砧教会説教2015年6月28日
「平和は悲しみを背負う」
エフェソの信徒への手紙2章11~22節
過日取り上げましたのは、1―11節まででした。そこでは「罪のために死んでいたわたしたちをキリストは共に生かし、……キリストによって共に復活させ、天の王座につかせてくださいました」(2章5―6節)と言われていました。要するに神の恵みとしてのキリストの出来事を通して、わたしたちは罪の世界から救われたという、救いの定式ないしケリュグマの言葉です。すでにイエス・キリストの出来事は、あのガリラヤから出発し、病人や貧しい者を癒し、周りに民衆を従えて、神の国の到来を預言し、自らもメシア的な振舞いを見せ、扇動的危険人物として逮捕され、さしたる罪もないのにエルサレムで十字架に架けられて死んだ、あのイエスの生(まな)の活動とはかけ離れた、なにか神話的な、仏教的に言えば観音菩薩のような、やや肥大した観念となったキリスト像になっている。なぜこうなったのだろうか?
この過程を実感として理解するのはかなり難しいが、おそらく、イエスの具体的な業(わざ)、すなわち病気の治癒その他の奇蹟的行為は、イエスの救済者(メシア、キリスト)としての資質を証明する程度のものに過ぎず、むしろ具体的な治癒つまり現世利益のレベルをひとまず捨てて、活動ではなく、その活動の終り、すなわち十字架上での死の意味の掘り下げを通して、普遍的な救済の意味を作りだそうとしたのであろう。
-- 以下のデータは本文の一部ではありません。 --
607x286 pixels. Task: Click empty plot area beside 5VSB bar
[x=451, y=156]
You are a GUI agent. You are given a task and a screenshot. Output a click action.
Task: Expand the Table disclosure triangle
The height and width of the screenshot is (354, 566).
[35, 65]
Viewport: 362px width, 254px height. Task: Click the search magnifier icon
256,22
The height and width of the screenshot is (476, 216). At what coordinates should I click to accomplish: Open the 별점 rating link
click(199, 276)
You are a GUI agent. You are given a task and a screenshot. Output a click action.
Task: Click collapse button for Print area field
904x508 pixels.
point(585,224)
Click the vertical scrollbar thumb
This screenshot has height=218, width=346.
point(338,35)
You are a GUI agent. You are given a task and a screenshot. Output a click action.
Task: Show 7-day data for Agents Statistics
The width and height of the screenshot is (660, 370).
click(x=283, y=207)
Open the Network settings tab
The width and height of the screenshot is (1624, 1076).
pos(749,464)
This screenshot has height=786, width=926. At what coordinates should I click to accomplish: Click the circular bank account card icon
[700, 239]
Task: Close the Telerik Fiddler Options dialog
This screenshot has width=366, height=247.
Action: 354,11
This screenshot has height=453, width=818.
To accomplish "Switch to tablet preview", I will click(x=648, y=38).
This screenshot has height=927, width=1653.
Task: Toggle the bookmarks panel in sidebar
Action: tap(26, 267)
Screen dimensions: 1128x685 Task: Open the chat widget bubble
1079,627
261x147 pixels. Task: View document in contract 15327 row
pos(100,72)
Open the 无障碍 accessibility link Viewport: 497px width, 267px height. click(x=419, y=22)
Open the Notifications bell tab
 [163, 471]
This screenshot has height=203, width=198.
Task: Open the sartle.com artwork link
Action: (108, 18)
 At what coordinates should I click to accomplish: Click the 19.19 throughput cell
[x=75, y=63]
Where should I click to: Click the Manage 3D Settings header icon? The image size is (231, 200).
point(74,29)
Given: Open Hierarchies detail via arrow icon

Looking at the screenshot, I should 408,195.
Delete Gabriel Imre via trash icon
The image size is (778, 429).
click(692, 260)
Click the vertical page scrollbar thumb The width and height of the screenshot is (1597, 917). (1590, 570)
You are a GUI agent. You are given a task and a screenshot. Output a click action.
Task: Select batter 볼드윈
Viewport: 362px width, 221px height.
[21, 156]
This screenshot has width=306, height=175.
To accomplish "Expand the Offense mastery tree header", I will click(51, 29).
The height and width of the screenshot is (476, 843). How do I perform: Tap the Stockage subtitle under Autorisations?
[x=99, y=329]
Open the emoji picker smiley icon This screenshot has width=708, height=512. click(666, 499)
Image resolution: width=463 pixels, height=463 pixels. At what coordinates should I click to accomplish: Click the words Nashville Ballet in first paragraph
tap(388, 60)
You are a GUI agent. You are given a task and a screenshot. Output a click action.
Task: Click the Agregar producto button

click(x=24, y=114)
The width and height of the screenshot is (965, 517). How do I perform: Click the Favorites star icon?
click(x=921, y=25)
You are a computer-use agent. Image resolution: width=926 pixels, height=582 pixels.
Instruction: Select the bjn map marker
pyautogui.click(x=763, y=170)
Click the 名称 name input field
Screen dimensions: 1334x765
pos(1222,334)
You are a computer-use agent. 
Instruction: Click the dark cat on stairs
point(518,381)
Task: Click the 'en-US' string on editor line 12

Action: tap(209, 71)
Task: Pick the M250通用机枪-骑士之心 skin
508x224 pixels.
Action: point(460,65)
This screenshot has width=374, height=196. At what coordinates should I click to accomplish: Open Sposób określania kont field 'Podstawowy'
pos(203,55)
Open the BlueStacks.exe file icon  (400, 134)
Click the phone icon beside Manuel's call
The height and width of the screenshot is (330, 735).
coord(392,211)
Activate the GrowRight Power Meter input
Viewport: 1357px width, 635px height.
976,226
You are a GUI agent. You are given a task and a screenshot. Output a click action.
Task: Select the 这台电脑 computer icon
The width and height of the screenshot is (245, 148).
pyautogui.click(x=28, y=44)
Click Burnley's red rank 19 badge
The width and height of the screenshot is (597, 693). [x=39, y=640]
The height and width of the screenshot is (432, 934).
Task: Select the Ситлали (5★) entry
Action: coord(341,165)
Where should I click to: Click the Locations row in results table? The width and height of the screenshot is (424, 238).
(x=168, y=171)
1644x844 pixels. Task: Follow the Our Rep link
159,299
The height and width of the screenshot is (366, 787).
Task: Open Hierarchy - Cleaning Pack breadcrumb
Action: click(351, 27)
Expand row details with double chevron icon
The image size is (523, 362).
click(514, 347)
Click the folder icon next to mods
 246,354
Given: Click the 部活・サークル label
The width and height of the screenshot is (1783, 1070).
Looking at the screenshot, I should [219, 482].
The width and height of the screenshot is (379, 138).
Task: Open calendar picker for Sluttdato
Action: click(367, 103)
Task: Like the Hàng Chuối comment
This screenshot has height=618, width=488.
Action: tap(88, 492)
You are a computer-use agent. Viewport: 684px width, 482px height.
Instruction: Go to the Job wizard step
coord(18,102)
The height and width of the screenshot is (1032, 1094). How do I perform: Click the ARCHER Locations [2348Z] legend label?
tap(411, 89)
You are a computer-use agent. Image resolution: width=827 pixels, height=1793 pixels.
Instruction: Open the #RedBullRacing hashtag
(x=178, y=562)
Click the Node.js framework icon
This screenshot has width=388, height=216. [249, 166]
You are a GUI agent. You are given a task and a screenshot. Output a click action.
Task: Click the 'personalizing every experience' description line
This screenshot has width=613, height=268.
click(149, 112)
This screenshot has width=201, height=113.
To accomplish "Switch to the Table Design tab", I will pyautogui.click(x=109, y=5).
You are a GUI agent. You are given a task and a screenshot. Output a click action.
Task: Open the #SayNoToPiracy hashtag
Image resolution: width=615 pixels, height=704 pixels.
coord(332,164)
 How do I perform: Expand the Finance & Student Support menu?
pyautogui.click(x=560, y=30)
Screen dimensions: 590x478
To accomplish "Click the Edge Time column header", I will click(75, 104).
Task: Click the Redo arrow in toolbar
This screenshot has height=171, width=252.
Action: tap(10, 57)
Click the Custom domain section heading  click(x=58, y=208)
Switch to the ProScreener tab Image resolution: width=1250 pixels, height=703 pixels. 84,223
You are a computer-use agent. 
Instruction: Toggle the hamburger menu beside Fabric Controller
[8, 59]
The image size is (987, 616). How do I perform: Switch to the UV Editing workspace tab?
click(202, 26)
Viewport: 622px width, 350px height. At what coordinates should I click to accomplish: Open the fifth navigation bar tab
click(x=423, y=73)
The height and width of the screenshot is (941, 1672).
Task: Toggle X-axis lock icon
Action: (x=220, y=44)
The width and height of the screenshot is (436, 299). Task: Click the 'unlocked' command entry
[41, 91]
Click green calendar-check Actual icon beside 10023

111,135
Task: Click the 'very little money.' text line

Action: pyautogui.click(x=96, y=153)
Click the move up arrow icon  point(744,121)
とりわけ、パウロは、ほぼファリサイ派的なユダヤ教理解をもとに、イエスにおいて起きた出来事を、旧約聖書に書かれた預言の言葉の成就とみなし、その枠内にイエスを囲い込んだ。それはイザヤ書53章にある苦難の僕(しもべ)像をもとに、その成就としての罪の赦しがイエスの十字架の死おいて起こったとみなし、彼こそ逆説的なメシア、すなわち自らの命をもって、その仲間たちを救った偉大なメシア的人物であるとみなした。もちろんそれはイエスが死んだ後にそうみなしたのであり、結局預言とその成就の枠に入れたのである。
ところで、イザヤ書53章は、一体誰を誰から救ったのかは明記されないので、恣意的な理解が可能である。本日の断章の著者(だけでなくパウロを含めた使徒たち)は、おそらくこの苦難の僕を重ねたイエスを、異邦人キリスト者とユダヤ人キリスト者の対立やいがみ合いを解決する者として見ているように感じられる。つまり、イエスの死を両者の和解のための犠牲の出来事とみなすのである。ここではもはや歴史的なイエス像からはかけはなれ、神から派遣された者、(メシア、キリスト、神の子)とされているようにみえる。
こうした転換はイエスの生涯への関心を塞ぎ、むしろ十字架の出来事を宇宙的な規模での犠牲のドラマのようにみなし、大衆化させる。そしてこの大衆の中にその真意がうまく伝わるよう、ユダヤ世界に限らず広く地中海世界でおこなわれていた動物犠牲の比喩で説明する。ただし、神がアブラハムに、イサクではなく羊をもたらした(創世記22章)のとはまるで反対に、人間を救うために神自身が自らの子であるイエスを贈ってくれたと考える。ただし、人間は(一部の人々を除いて。例えばマグダラのマリア)イエスの登場の意味を理解することはできず、人間による一方的な断罪によって死刑になってしまった。しかしながら、この死はかえって子であるイエスの側から見れば、父親である神自身にむけて人間の赦しを乞う動機(つまり「主よ、お許しください。彼らは自分たちが何をしているかわかっていないのです」)になると同時に、民衆にとっては、その死後に彼の死は自分たちの罪の重さを結果的に想起させる出来事となり、さらに、それは重い罪をイエス自身が担い、かつその死によって、罪もろとも滅ぼしたのだと理解することにした。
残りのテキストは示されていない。